## Cosa si chiede
1. Elenca tutti i registi nominati nel testo su John Wayne.
2. Per favore, riscrivi in forma più breve il paragrafo del testo su John Wayne che inizia con "Quando il Duca riceve l'Oscar alla carriera", conservandone i fatti principali.

## Testo del documento
□ □ □ □

Il lento declino

A cura di Domenico Rizzi

Speciale a puntate: 1) John Wayne, un gigante del cinema western 2) La lunga gavetta di John Wayne 3) John Wayne: la ripresa del western 4) John Wyane, attore ormai affermato 5) Altri film di John Wayne 6) Strada aperta per John Wayne 7) Il meglio di John Wayne 8) Strade diverse 9) Alamo, un trionfo a caro prezzo 10) Uomo d’azione 11) Eroe nell’ombra 12) Gli anni del cambiamento 13) Il lento declino 14) La solitudine dell’eroe

Dal 1969 al 1973 Wayne interpreta una serie di film non proprio esaltanti, dedicandosi comunque soprattutto al western, prima di interpretare alcuni polizieschi.
Cominciando da “The Undefeated” (“I due invincibili”) del 1969, è visibile il calo dell’attore che inconsapevolmente sta entrando in una dimensione sempre più opaca. D’altronde, è iniziata un’epoca in cui il genere, che ha subito un calo rilevantissimo, viene rilanciato dapprima dallo “spaghetti western” e poi dal cinema di stampo revisionista.
Quando il Duca riceve l’Oscar alla carriera, è già uscito un film come “Un uomo chiamato Cavallo” di Elliot Silverstein, Ralph Nelson sta per portare sugli schermi il polemico “Soldato Blu” e Arthur Penn il suo provocatorio “Piccolo Grande Uomo”. L’italiano Sergio Leone contende – dopo l’indiscusso successo della sua “trilogia del dollaro” nel 1964-66 – la maestosa Monument Valley dell’Arizona ad uno dei padri del western, quel John Ford che egli ha sempre ammirato pur con qualche contestazione.
“C’era una volta il West”, del 1968, vuole mettere la parola fine alla grande avventura eroica interpretando l’imminente scomparsa della Frontiera attraverso i suoi pistoleri quasi surreali di Armonica, Cheyenne e Frank.

□ □ □ □

## Dati di partenza
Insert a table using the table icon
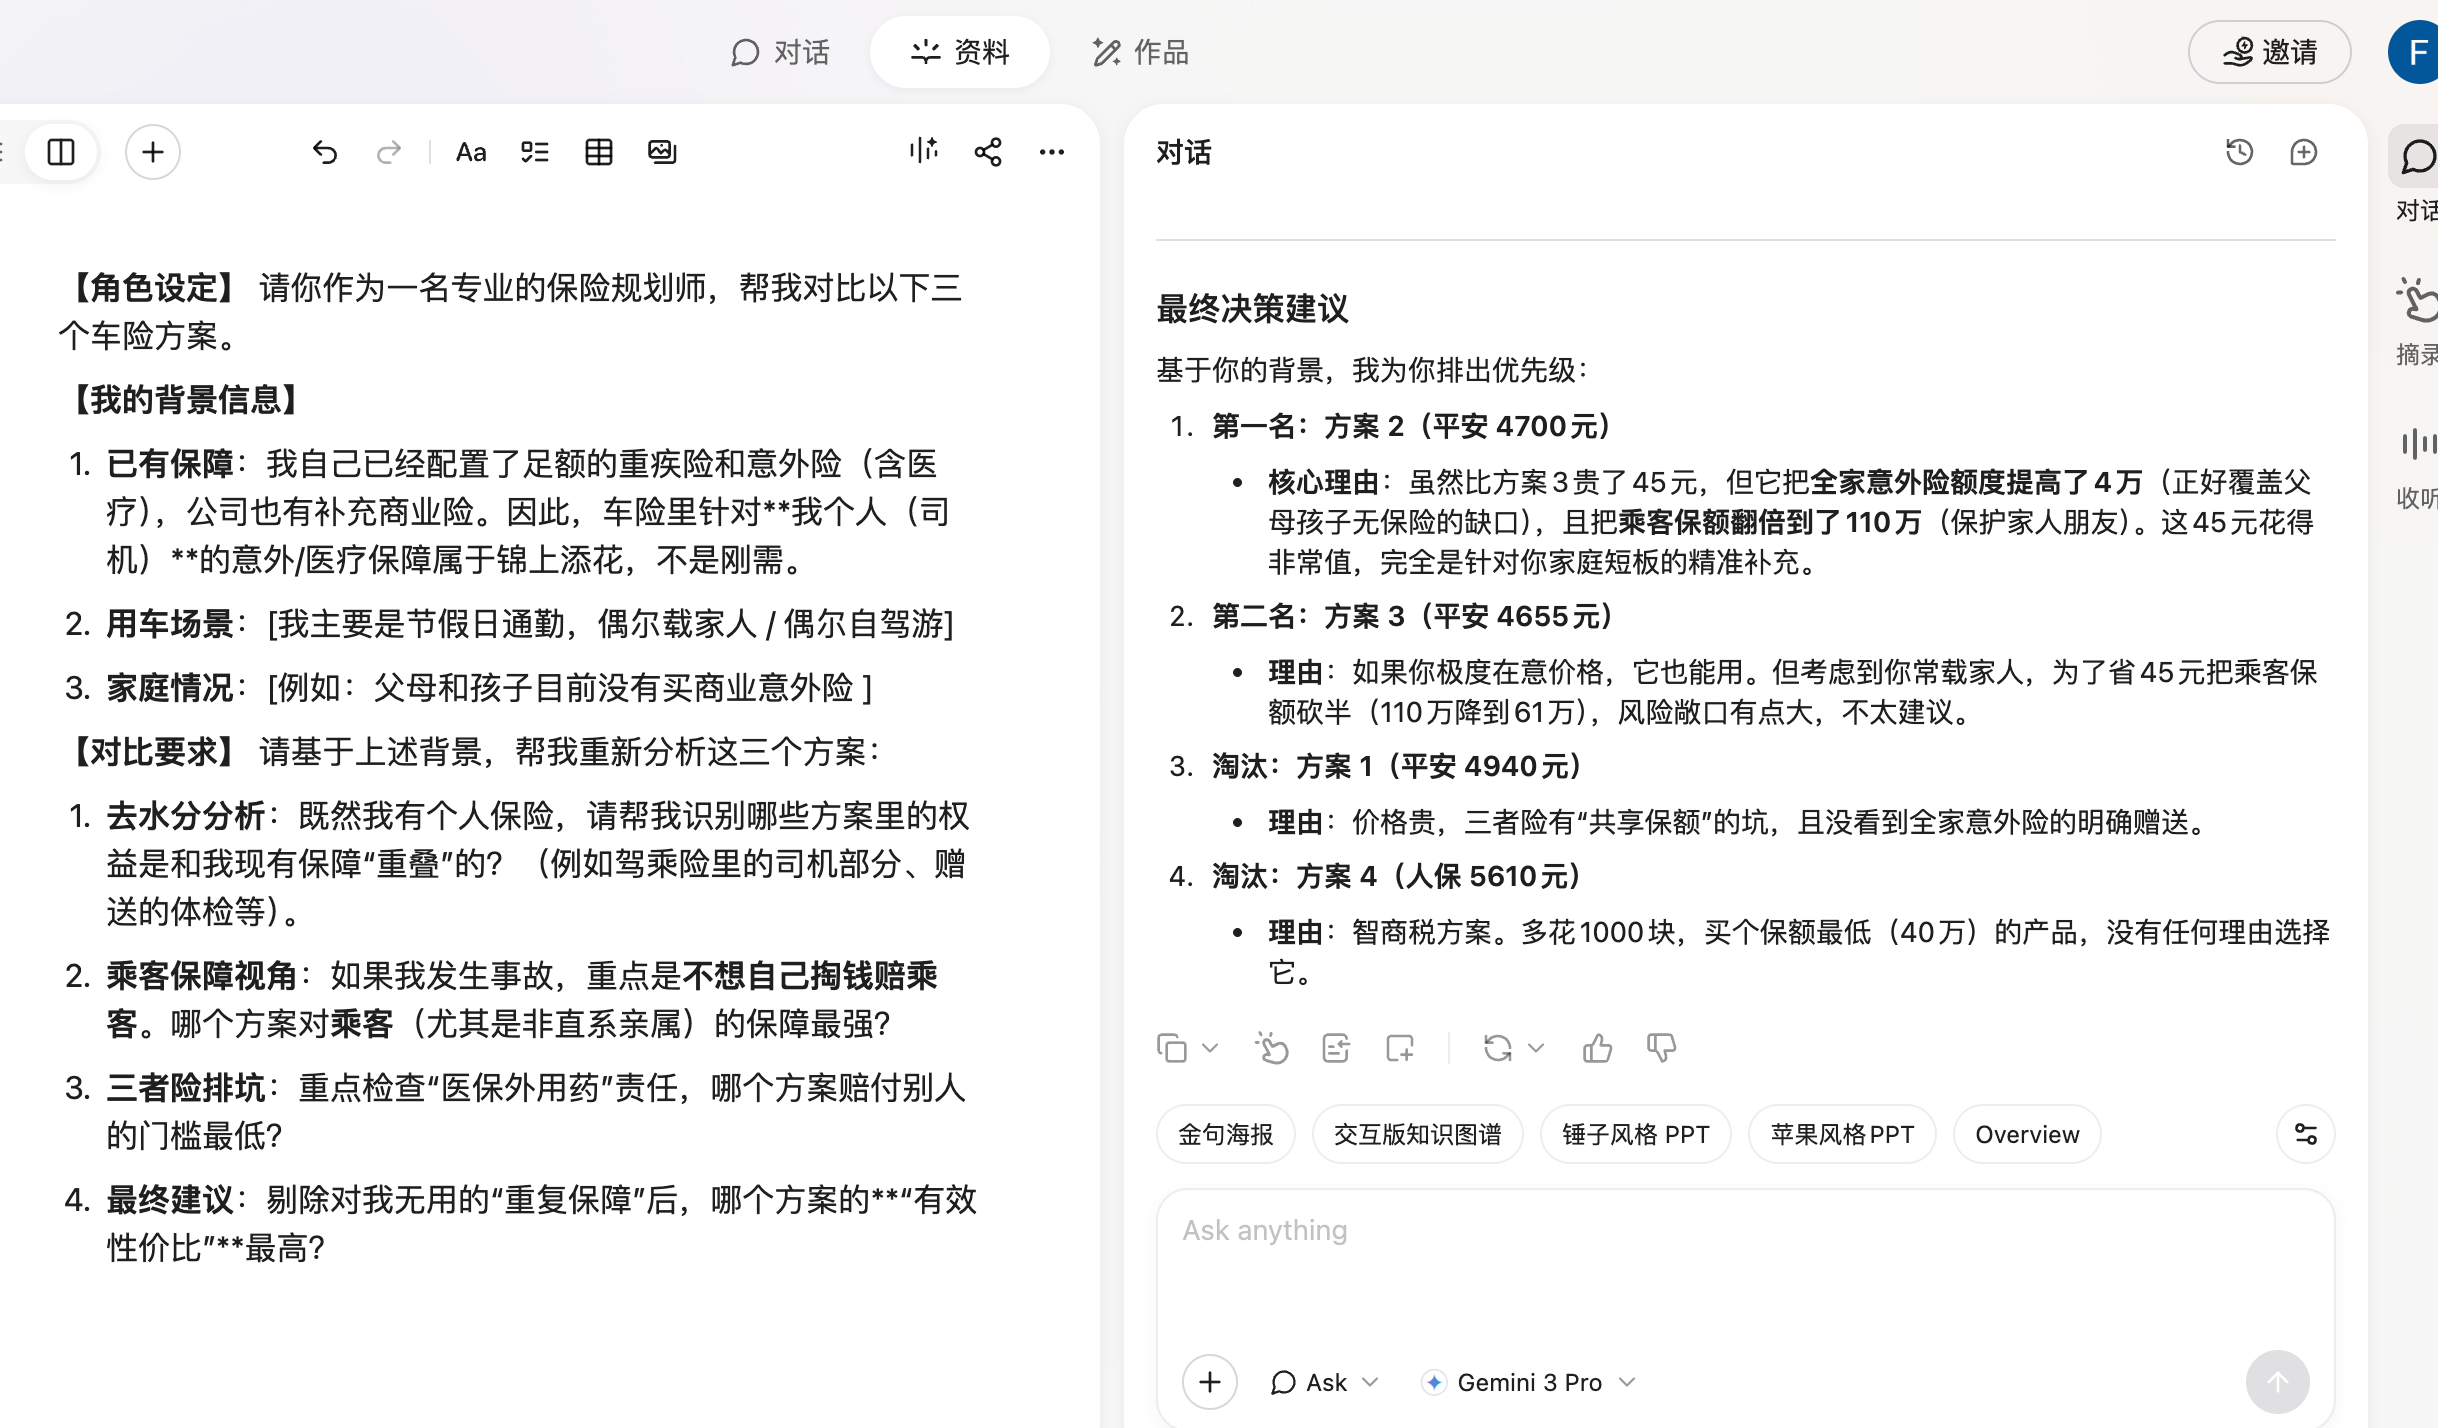click(597, 152)
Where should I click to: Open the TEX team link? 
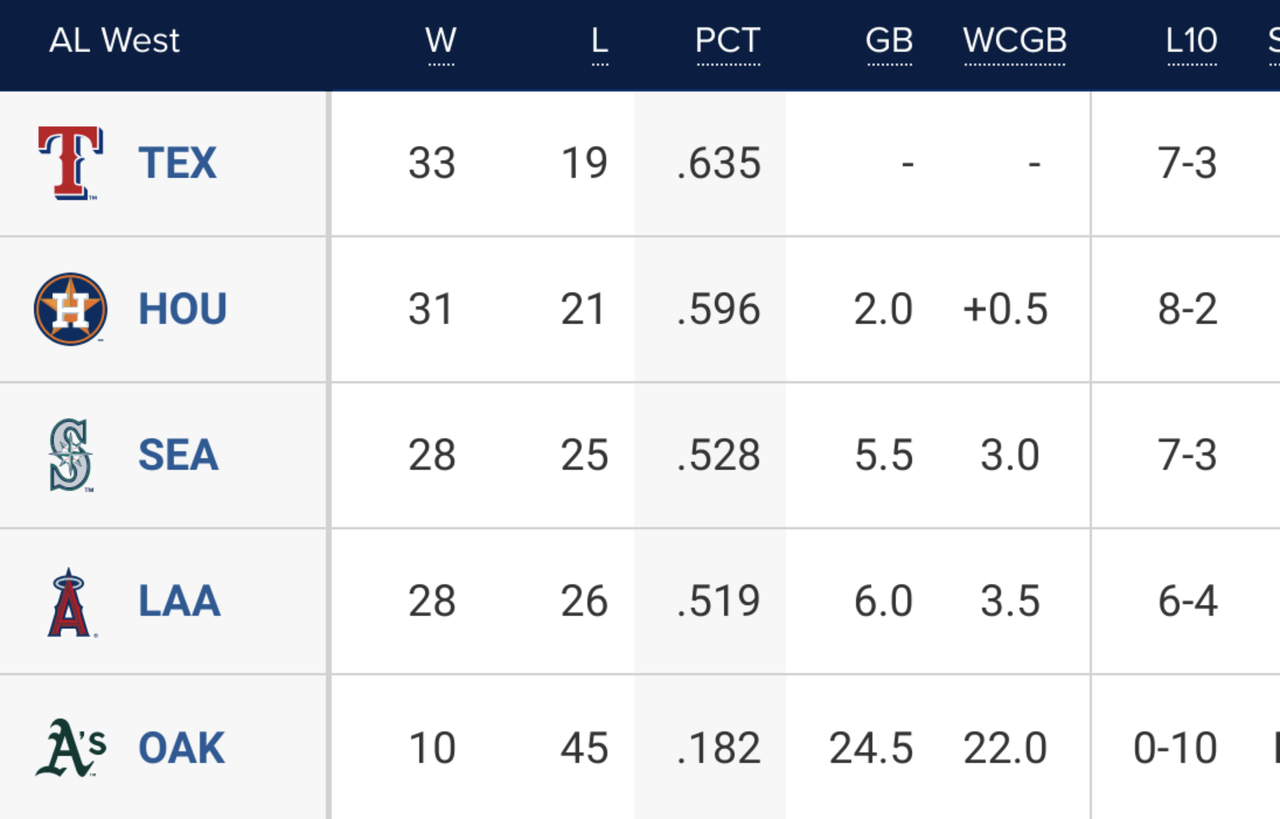coord(177,163)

□ □ □ □

## Risposte per consegna
1.
- Elliot Silverstein
- Ralph Nelson
- Arthur Penn
- Sergio Leone
- John Ford

2. Quando il Duca riceve l'Oscar alla carriera, "Un uomo chiamato Cavallo" di Elliot Silverstein è già uscito. Ralph Nelson sta per presentare "Soldato Blu" e Arthur Penn "Piccolo Grande Uomo". Dopo il successo della "trilogia del dollaro" (1964-66), Sergio Leone contende la Monument Valley a John Ford, che ha sempre ammirato pur con qualche contestazione.